Endpoint	Method	Purpose
`POST /api/v1/repos`	POST	Register a repo, create tenant schema
`GET /api/v1/repos/{id}/status`	GET	Indexing status
`POST /api/v1/repos/{id}/index`	POST	Trigger full/incremental reindex
`POST /api/v1/developer-tokens`	POST	Create developer token
`DELETE /api/v1/developer-tokens/{id}`	DELETE	Revoke developer token

Wiki generation resilience contract¶

The Console API's wiki generation path is resumable at the TOC boundary. run_generation_v3() persists exploration_plan["toc"] before page writes begin and, on subsequent full generations, loads that stored TOC whenever it exists. Existing wiki_pages.section_key values determine which pages are skipped, so a regenerate writes only missing pages instead of replanning the wiki structure.

All Anthropic messages.create calls in the wiki pipeline are wrapped in _llm_call_with_retry() with exponential backoff for timeouts, connection failures, rate limits, and 5xx responses. Page orchestration still caps tool-loop expansion and falls back to a final tool-free write so a single noisy page does not abort the entire generation.

Field / state	Location	Meaning
`exploration_plan.toc`	`console.wiki_generations`	Canonical page plan reused on resume so the wiki structure stays stable across retries
`exploration_plan.failed_pages[]`	`console.wiki_generations`	One object per exhausted page: `key`, `title`, `error`, and `attempts` for targeted follow-up retries
`status = complete_with_errors`	Wiki generation status row and status API response	Terminal state for partial success: usable pages were persisted, but at least one page still failed after retries

No new resume endpoint was added for this feature.

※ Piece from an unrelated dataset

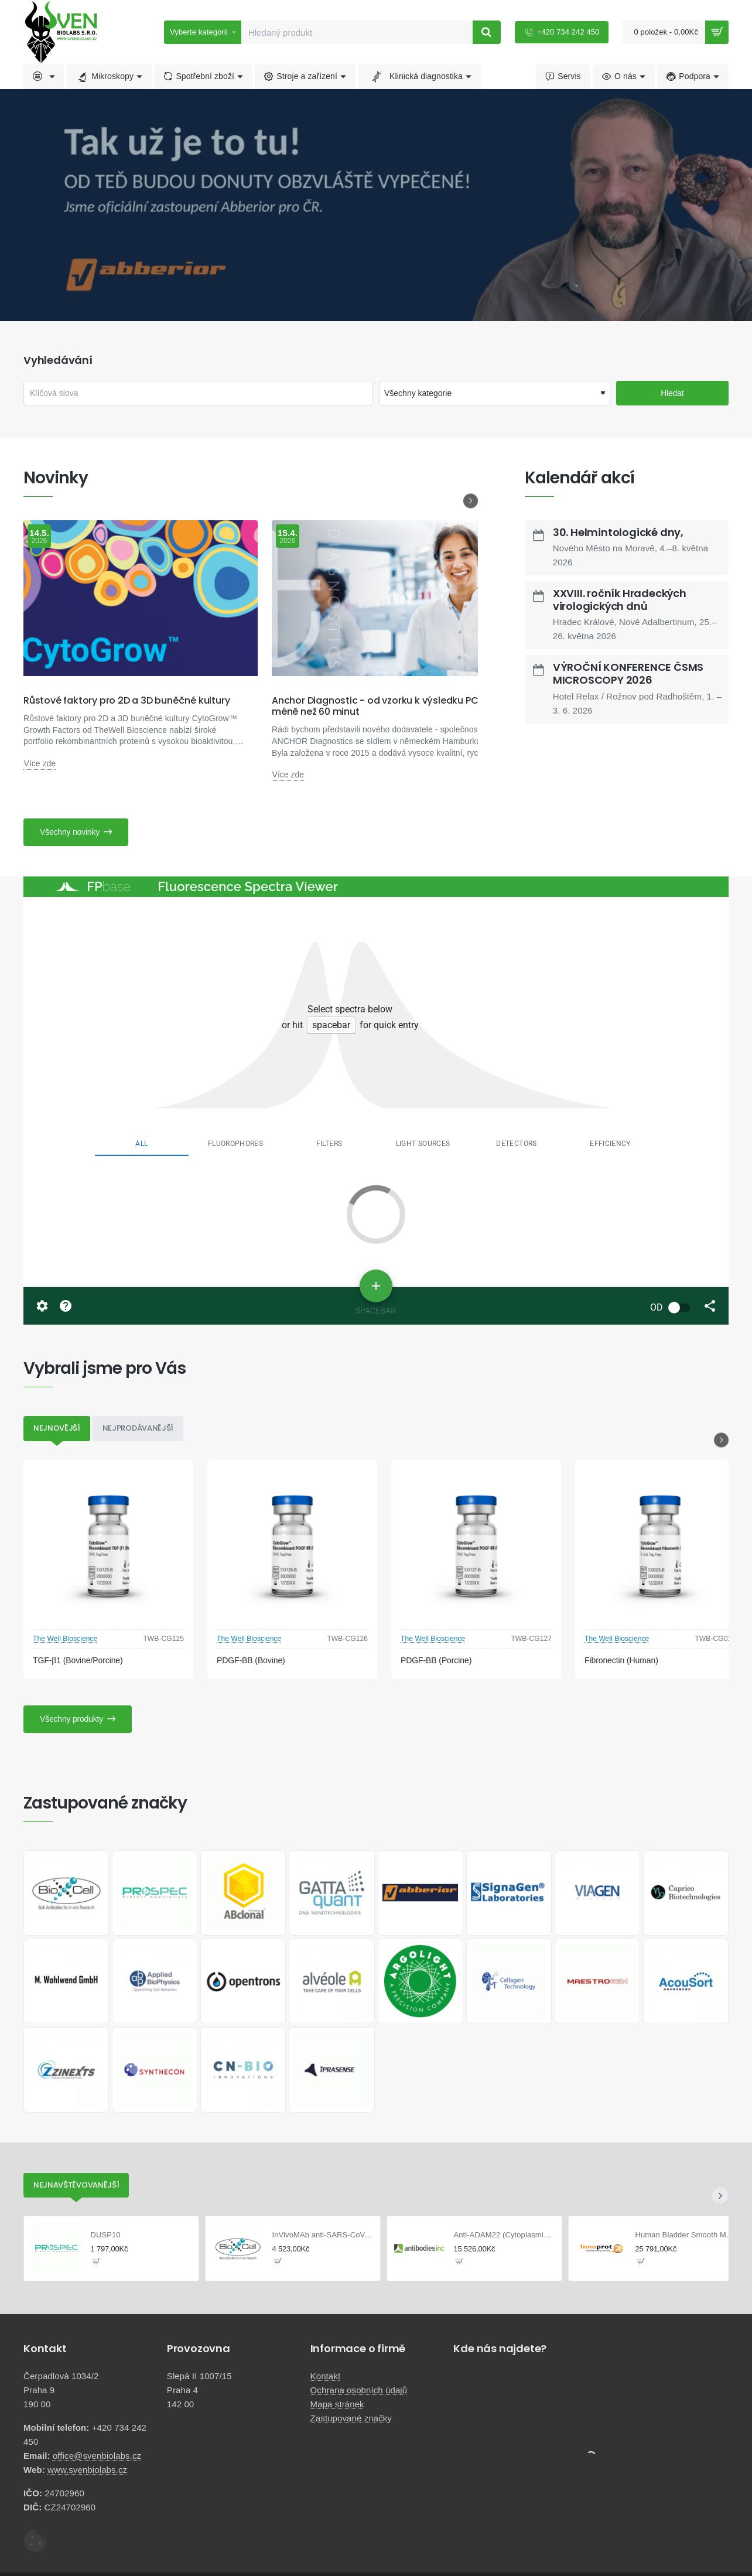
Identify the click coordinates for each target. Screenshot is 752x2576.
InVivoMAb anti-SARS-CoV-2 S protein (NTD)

The existing full-generation trigger remains the user-facing entry point, and the status API surfaces complete_with_errors as a normal terminal value.

Known Trade-offs and Debt¶

Indexing runs inline on the gateway in direct mode. In PRISM_QUEUE_MODE=direct (the default), indexing jobs run as asyncio tasks inside the gateway process. This is adequate for development but risks OOM on large repos in production. Cloud Run Jobs mode (PRISM_QUEUE_MODE=tasks) offloads indexing to a separate container. See TDR-004.
Rate limiting uses SQL COUNT queries, not Redis. Per-tenant rate limiting queries prism.usage_log with a date range filter. This is adequate at early scale (<1,000 tenants) but will become a bottleneck under high query volume. Redis is the planned migration path.
Connection pool is shared across all tenants. A single asyncpg pool (default 10 connections) serves all tenant queries. A tenant issuing many slow queries will consume pool connections, increasing latency for others. Per-tenant connection limits are not implemented.
RepoMap recalculation runs only on push. get_module_map() reads from module_summaries which is updated during Tier 3 indexing (push webhook). During active development between pushes, the module map reflects the last pushed state.
No automatic failover for Vertex AI. If the Vertex AI embedding API is unavailable, ingestion fails and search quality degrades (only BM25 and exact legs work). A fallback embedding provider is not configured in production.